I go back to my bedroom.

“Merl, don’t worry about the spare room. I’ll clean it up when I get back. It’s a mess.”

“Okay, Dr. James,” she says sheepishly.

I haven’t met her before. Only left checks. And notes. She has been helping me out since I got back, more than a month ago. She is in her forties, with peppered gray hair and long trailing earrings. She speaks with a soft Caribbean lilt. I sit down on the wooden chair in my room.

“You mentioned in one of your notes that you weren’t sleeping very well, and I keep on hearing the pipes bang behin’ this wall, and thought that it would be better if your head was against this one.”

I nod.

“And then when I moved it, I saw all these bags under your bed. Now, Dr. James, a body can’t breathe good if his bags are where he is sleeping. They make him dream about leaving.”

I nod again.

“You need to make your home a sanctuary. I know where you just came back from; you were helping my people. The other James told me. He’s my client too, you know.”

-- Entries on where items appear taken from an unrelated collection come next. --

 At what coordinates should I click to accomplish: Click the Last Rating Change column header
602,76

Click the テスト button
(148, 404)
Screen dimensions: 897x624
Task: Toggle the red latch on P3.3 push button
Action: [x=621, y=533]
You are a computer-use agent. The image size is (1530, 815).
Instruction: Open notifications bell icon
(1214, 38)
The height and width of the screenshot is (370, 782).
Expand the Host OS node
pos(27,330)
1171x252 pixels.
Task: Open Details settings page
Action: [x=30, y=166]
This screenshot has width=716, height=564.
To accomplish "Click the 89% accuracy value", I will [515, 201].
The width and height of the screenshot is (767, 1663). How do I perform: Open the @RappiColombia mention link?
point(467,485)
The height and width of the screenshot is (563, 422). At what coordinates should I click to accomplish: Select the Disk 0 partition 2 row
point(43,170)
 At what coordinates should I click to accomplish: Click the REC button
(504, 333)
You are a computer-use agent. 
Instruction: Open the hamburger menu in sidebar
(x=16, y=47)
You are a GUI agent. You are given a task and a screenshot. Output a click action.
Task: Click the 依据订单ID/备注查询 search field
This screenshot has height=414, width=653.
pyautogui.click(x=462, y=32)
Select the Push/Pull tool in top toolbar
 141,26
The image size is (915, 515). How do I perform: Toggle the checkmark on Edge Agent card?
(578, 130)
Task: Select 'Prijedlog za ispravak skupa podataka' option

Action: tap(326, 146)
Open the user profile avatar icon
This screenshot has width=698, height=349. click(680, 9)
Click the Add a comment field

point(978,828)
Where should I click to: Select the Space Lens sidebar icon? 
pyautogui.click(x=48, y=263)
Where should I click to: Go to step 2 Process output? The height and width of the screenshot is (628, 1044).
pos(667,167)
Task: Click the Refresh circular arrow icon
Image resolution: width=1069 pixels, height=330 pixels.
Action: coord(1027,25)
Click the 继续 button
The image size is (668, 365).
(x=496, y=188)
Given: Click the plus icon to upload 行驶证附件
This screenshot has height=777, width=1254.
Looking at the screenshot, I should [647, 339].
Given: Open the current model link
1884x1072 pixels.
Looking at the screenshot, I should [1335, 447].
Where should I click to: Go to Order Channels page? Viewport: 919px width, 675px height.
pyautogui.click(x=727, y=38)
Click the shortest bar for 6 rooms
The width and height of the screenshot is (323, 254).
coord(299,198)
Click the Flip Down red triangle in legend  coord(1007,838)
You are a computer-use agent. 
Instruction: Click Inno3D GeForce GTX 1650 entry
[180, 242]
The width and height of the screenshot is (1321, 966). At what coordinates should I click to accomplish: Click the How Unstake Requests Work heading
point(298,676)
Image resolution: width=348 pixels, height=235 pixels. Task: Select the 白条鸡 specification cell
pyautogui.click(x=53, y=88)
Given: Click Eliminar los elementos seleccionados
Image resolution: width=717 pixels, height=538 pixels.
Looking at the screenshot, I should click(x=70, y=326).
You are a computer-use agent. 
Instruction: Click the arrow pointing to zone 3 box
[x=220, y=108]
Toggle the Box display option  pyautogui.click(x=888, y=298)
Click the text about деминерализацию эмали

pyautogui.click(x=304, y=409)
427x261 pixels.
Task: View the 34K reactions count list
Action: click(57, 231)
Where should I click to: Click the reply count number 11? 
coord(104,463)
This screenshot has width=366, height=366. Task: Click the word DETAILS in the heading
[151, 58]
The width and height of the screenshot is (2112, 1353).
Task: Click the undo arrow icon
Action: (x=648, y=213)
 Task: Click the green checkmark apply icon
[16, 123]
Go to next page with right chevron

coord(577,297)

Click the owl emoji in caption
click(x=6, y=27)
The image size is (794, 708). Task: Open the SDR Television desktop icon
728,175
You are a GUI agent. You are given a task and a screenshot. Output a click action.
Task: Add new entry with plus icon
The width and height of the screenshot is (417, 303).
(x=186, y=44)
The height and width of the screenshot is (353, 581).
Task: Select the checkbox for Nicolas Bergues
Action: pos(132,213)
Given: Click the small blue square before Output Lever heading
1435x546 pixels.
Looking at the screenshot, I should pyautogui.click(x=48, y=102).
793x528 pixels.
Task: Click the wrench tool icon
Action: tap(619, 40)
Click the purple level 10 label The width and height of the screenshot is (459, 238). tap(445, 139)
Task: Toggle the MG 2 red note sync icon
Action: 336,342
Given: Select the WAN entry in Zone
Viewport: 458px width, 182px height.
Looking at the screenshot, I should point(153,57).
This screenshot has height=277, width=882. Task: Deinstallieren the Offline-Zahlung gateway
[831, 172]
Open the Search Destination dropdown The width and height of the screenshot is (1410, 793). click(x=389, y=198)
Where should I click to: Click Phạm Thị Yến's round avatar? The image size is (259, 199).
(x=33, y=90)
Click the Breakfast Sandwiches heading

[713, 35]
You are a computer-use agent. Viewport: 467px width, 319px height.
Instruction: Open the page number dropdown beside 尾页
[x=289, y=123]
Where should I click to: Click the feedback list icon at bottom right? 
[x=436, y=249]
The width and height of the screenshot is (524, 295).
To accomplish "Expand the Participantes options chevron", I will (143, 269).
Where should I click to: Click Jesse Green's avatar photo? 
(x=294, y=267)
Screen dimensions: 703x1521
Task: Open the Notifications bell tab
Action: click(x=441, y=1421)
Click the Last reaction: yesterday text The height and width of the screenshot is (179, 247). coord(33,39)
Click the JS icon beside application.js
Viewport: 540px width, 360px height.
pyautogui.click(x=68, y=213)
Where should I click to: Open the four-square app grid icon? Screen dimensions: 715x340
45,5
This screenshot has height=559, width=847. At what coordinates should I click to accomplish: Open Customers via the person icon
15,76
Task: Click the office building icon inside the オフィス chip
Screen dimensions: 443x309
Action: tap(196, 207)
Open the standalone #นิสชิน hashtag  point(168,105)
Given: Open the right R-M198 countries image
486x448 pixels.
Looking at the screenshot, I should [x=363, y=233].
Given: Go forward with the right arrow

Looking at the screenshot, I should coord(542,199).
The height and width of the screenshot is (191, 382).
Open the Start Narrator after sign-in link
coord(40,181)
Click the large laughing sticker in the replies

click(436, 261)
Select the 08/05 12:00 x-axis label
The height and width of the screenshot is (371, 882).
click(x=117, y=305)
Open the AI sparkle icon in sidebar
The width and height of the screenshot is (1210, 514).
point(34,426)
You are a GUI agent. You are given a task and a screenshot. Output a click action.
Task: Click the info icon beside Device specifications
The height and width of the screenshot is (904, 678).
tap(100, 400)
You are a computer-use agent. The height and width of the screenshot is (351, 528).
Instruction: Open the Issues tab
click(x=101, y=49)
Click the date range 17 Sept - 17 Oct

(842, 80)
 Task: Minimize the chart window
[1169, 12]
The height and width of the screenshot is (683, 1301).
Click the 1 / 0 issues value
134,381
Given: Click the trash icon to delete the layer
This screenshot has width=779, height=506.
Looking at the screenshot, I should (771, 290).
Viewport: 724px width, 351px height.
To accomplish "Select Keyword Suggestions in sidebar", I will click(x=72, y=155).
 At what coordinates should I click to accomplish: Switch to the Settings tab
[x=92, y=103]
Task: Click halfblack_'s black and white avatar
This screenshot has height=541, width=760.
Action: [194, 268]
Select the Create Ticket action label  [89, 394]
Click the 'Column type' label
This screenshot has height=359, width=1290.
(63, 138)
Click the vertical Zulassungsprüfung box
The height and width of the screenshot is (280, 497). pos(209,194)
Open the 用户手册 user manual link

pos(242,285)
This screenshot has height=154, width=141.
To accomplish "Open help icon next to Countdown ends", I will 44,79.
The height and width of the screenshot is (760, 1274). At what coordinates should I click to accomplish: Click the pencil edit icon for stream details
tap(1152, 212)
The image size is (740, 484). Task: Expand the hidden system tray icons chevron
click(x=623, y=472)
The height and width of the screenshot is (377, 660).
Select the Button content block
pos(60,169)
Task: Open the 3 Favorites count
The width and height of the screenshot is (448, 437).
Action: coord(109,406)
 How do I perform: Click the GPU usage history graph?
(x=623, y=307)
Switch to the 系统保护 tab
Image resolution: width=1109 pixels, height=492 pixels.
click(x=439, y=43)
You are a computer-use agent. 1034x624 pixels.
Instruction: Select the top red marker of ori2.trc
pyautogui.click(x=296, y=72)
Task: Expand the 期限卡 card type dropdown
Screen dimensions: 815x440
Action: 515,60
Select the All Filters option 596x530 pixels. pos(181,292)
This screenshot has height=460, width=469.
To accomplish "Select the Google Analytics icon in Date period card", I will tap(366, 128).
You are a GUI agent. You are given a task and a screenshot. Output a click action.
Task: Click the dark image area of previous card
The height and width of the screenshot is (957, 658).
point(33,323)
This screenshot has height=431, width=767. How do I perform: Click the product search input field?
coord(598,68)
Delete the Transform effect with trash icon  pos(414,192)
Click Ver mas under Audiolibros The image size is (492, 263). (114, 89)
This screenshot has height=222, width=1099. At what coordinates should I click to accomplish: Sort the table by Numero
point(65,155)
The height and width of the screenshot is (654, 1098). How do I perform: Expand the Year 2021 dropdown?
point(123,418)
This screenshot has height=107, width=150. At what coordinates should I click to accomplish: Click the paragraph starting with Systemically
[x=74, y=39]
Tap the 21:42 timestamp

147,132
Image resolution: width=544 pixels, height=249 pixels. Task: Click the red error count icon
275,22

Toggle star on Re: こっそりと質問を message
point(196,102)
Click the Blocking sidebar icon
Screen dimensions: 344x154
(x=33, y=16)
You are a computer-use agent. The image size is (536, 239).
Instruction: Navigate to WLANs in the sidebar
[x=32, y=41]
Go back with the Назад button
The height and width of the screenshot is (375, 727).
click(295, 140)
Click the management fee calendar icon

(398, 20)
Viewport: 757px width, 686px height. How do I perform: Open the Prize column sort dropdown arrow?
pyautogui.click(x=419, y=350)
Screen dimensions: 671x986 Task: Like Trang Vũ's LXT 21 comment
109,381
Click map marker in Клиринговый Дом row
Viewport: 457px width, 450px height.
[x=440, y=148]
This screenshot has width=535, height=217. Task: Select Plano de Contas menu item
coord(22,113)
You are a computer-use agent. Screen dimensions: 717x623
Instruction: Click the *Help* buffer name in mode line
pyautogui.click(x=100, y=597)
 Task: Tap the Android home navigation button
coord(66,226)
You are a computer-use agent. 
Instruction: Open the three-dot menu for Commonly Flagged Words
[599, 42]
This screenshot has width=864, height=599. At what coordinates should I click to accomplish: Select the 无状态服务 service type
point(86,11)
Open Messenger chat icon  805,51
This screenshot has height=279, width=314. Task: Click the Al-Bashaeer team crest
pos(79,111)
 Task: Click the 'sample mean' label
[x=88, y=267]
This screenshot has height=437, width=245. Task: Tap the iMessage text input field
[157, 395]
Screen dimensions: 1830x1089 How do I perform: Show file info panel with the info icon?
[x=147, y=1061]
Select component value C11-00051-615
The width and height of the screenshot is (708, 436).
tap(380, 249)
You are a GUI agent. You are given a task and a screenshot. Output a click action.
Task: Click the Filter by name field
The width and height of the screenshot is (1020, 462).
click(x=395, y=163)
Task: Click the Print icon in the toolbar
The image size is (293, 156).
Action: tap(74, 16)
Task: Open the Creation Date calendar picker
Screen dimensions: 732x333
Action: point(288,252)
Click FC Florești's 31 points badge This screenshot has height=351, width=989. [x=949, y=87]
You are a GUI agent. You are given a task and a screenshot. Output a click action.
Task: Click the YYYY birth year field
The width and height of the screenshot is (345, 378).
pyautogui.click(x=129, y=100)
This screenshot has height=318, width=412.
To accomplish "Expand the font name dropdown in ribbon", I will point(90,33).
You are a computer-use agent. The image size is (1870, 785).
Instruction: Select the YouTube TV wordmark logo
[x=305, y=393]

She puts a book she had in her hand on my bed.

“Now there’s something you should know about me, Dr. James. I don’t just clean people’s houses. I help them take care of themselves.”

I don’t know what to say. I haven’t given myself a minute since I came back. Not one. Running, running, running. I wanted to run so much that I am worn out, huffing, exhausted, dreamless. Then this kindness, my bed from one wall to the other. For a minute, I can’t really speak.

“Merl. I don’t … um … I guess it’s … uh … I mean, thank you.”

She stands in the middle of the room, resting one arm on my frayed broom, and looking right at me. Right at me. I tell her everything.

EPILOGUE

I
’M IN ABYEI. IN THE HOSPITAL
.

Mohamed walks across the small hall to the operating theater and I follow him. He is trying to get the key into the lock. It always sticks.

I tap him on the shoulder. He turns around.

“Mohamed. Have you ever intubated someone before? No? Sometimes it is best to look in a dead person’s mouth, to see the anatomy. In case you need to do it one day and I’m not around. Do you want … I mean … we could … with her …”

His eyes widen. He is shaking his head no. No. Of course not.

Mohamed unhooks the lock and steps inside the operating theater, a tangle of intravenous tubing in his hand. I stand there for a second, then turn around to help Antonia clean the woman’s body.

The curtain that hangs in the door frame gusts with the wind, and I can see the bent legs of a man on the bed just outside.

The room is blurring.

I should make some dinner.

I’M IN A HOUSE
on a northern lake. I drove up this afternoon. Today is the first day of the book. On the table beside me is everything I have brought for my weeks up here. Dried food, vegetables, coffee. A bottle of wine. A box of books. My printed blog. Snowshoes.

This morning, I packed my things into my pickup, scraped my windshield, then sat in the cab, blowing on my red hands, thinking about what Jeff had said the night before. I told him that I was nervous about this, about going through it all again.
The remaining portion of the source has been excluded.